L’hyperprésident, l’homme qui prend toutes les décisions ? Si Woerth est lourdement soupçonné d’avoir encaissé au
moins 150 000 euros d’argent liquide en toute illégalité de la main de la vieille milliardaire, c’est bien pour financer sa campagne présidentielle : ne peut-il être inquiété pour cela ?
Et si Lagarde s’est rendue
coupable de plusieurs violations manifestes de la légalité pour accorder coûte que coûte le cadeau royal à Bernard Tapie de centaines de millions d’euros aux frais du contribuable, n’est-ce pas
sous son ordre ?
Par conséquent et ricochet, ne devrait-il pas s’en expliquer devant la justice ?
Le 14 mai dernier, nous titrions Lagarde en prison ! (et Sarkozy sitôt levée l’immunité présidentielle), mais nous avions tout faux. Non pas à propos de la culpabilité de la nouvelle patronne du FMI (quelle honte !), celle-ci s’est encore confirmée depuis, une enquête étant désormais ouverte pour des incriminations plus graves que le simple (sic) « abus d’autorité » : « complicité de faux » et « complicité de détournement de biens publics ». « Des chefs passibles de 10 ans de prison et 150 000 euros d’amende », ajoute Libération. Mais sur le sujet de la possible mise en cause du chef de l’Etat. Parce que Nicolas Sarkozy jouit en réalité d’une impunité totale.
C’est Hubert Lesaffre, docteur en droit public, qui l’explique dans Le Monde , abordant le sujet de la révision constitutionnelle du 24 février 2007 relative à la responsabilité du chef de l’Etat : « Au système en vigueur fut substituée une forme de procédure d’impeachment, fondée non plus sur un manquement à la loi pénale du président de la République, mais sur un « manquement à ses devoirs manifestement incompatible avec l’exercice de son mandat ».
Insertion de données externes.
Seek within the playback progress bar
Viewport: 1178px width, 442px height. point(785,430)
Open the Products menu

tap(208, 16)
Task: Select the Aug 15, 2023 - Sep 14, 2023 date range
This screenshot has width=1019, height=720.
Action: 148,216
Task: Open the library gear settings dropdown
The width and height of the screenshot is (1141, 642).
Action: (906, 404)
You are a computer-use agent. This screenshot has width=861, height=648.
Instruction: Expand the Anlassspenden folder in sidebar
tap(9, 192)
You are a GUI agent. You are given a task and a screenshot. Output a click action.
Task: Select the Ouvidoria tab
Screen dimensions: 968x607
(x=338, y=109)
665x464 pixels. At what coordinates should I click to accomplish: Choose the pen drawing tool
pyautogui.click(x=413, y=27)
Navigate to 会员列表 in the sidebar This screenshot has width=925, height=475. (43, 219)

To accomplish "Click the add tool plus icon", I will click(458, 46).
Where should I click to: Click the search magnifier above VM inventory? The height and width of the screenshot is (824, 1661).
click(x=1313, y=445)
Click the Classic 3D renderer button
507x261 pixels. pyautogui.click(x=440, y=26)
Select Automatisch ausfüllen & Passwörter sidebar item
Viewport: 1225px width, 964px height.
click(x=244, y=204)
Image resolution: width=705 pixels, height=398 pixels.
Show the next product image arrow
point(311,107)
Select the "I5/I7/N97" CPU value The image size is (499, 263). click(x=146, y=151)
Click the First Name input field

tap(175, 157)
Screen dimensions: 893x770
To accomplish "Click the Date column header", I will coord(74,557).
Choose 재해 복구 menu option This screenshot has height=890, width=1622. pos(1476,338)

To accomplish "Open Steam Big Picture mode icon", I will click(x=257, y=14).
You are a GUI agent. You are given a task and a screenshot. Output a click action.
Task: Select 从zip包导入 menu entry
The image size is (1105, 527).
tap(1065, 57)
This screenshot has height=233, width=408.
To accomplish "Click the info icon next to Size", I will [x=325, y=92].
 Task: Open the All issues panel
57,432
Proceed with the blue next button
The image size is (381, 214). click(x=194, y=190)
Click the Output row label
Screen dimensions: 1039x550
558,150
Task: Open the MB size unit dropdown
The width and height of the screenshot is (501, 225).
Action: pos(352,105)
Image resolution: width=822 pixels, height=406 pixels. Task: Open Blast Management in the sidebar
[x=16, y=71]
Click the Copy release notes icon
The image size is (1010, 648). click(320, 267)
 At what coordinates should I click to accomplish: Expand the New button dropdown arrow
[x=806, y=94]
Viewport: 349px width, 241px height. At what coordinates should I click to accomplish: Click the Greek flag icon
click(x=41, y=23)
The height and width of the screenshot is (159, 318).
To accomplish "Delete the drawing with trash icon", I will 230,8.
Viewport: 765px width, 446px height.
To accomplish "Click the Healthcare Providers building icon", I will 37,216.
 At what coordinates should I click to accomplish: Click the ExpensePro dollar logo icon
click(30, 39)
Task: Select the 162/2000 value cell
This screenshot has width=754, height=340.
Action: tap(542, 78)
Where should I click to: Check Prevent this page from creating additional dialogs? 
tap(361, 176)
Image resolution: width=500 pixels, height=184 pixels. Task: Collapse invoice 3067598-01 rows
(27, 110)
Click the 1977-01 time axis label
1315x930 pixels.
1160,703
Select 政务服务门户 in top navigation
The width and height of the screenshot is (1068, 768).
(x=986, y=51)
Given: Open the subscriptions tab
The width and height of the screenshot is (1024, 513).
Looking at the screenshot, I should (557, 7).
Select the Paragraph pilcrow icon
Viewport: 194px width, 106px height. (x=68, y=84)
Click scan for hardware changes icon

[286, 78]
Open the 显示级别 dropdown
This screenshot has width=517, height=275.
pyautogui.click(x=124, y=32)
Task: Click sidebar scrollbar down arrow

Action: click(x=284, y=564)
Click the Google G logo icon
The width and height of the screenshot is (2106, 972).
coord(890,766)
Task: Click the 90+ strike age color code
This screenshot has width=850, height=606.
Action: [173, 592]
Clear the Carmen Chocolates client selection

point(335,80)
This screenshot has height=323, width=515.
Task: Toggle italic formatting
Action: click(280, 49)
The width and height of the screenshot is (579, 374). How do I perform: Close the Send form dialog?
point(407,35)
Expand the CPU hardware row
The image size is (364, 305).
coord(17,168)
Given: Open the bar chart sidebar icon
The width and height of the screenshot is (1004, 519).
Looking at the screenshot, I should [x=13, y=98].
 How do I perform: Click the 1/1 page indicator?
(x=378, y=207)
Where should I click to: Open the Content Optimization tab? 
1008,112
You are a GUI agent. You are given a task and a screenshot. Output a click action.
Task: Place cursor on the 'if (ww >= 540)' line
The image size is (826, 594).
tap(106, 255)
Face à pareil manquement, il appartiendrait dorénavant aux membres des deux chambres de décider à la majorité des deux
tiers la réunion de la Haute Cour – et non plus de la Haute Cour de justice – composée ensemble de l’Assemblée nationale et du Sénat, à charge pour elle de voter ou non la destitution – et non
plus la condamnation – du chef de l’Etat. Voilà donc le système tel qu’il devrait fonctionner, et voilà pourtant le système tel qu’il ne peut pas fonctionner depuis 2007.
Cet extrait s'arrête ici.